**Kurzaufgabe 1**
Gib aus dem Textauszug alles ab „Die Nervosität an“ bis hinunter zu „verlor 3,53 Prozent.“ wortgetreu wieder.
**Kurzaufgabe 2**
Wie hoch war laut Textauszug der Verlust des WIG30 in Prozent?

**Textauszug**
----------

Die Nervosität an der Wall Street ist hoch, doch mittlerweile scheint der Dow Jones etwas erholt. In Europa halten sich die Verluste in Grenzen
Einen Tag nach dem Kursbeben haben die US-Börsen am Dienstag wieder zugelegt. Allerdings gingen die Kurse auf eine wahre Berg- und Talfahrt: Nach einer schwachen Eröffnung schaffte der Dow Jones-Index der Standardwerte zeitweise mehr als ein Prozent Plus. Doch die Gewinne schmolzen bis zum New Yorker Nachmittagshandel wieder auf 0,2 Prozent zusammen. Der heimische ATX dämmte zu Börsenschluss das Minus auf 2,8 Prozent ein. Der deutsche Dax hatte zu Börsenschluss ein Minus von 2,32 Prozent zu verzeichnen. Deutlicher fielen die Verluste etwa in Warschau aus. Der WIG30 verlor 3,53 Prozent.
Das Wehklagen ist groß unter Börsianern und Finanzjournalisten. Vom größten Kurssturz in der Geschichte des Dow-Jones-Index, des weltweit wichtigsten Barometers für Aktien, war am Dienstag die Rede. Doch diese Feststellung pickt nur einen Aspekt heraus: In Punkten handelt es sich tatsächlich um den größten Rückgang des Dow Jones, prozentuell stellt der Fall von 4,60 Prozent keine dramatische Erschütterung dar. Das Minus schafft es nicht auf die Liste der 50 größten Abstürze des Indikators, die vom Crash des 19. Oktober 1987 und einem Verfall von 22,61 Prozent angeführt wird.

----------

**Gesammelte Daten**
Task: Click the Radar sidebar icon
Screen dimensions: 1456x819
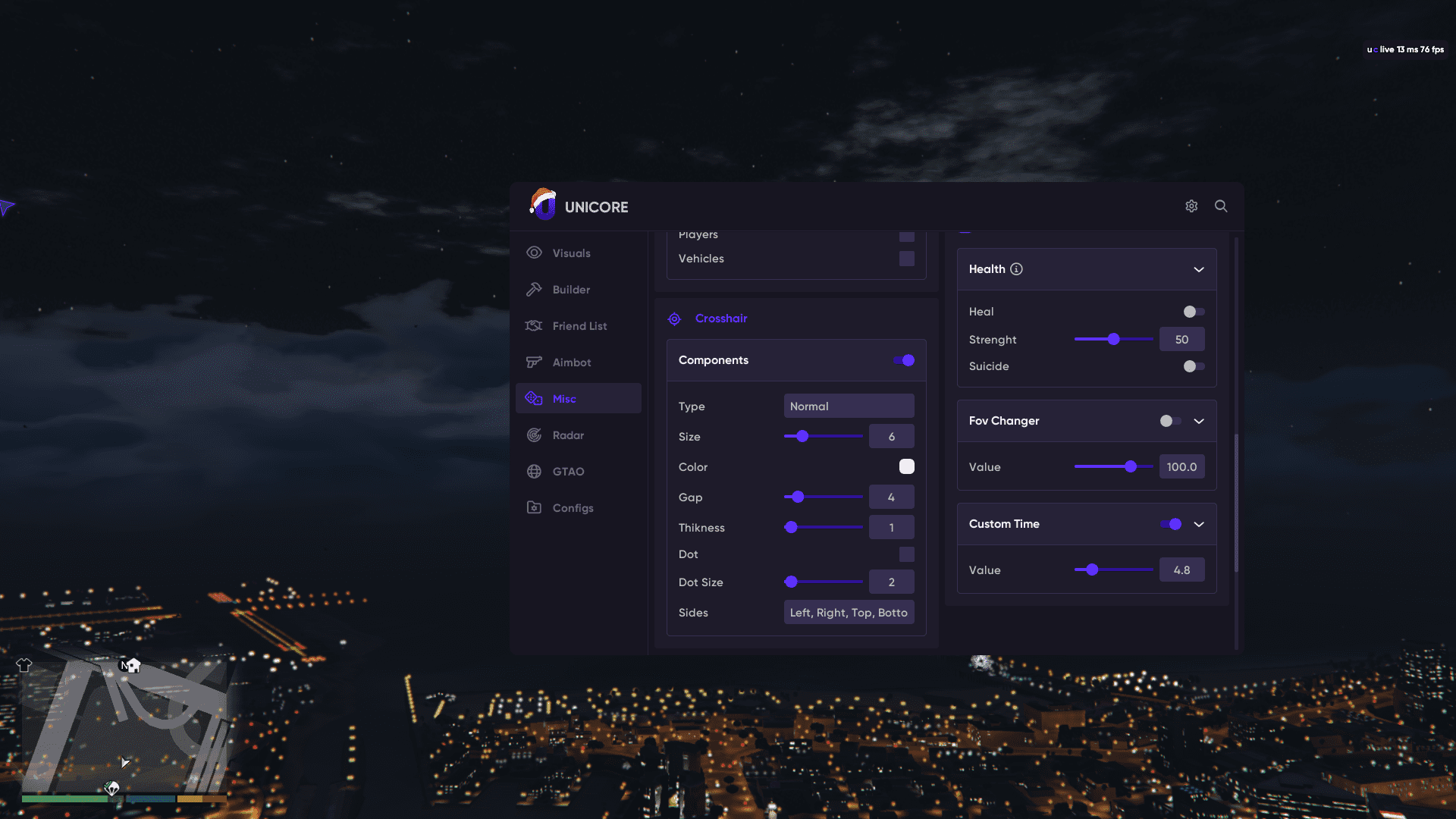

----------

**Erwartete Antwort 1**
Die Nervosität an der Wall Street ist hoch, doch mittlerweile scheint der Dow Jones etwas erholt. In Europa halten sich die Verluste in Grenzen
Einen Tag nach dem Kursbeben haben die US-Börsen am Dienstag wieder zugelegt. Allerdings gingen die Kurse auf eine wahre Berg- und Talfahrt: Nach einer schwachen Eröffnung schaffte der Dow Jones-Index der Standardwerte zeitweise mehr als ein Prozent Plus. Doch die Gewinne schmolzen bis zum New Yorker Nachmittagshandel wieder auf 0,2 Prozent zusammen. Der heimische ATX dämmte zu Börsenschluss das Minus auf 2,8 Prozent ein. Der deutsche Dax hatte zu Börsenschluss ein Minus von 2,32 Prozent zu verzeichnen. Deutlicher fielen die Verluste etwa in Warschau aus. Der WIG30 verlor 3,53 Prozent.

**Erwartete Antwort 2**
Der WIG30 verlor 3,53 Prozent.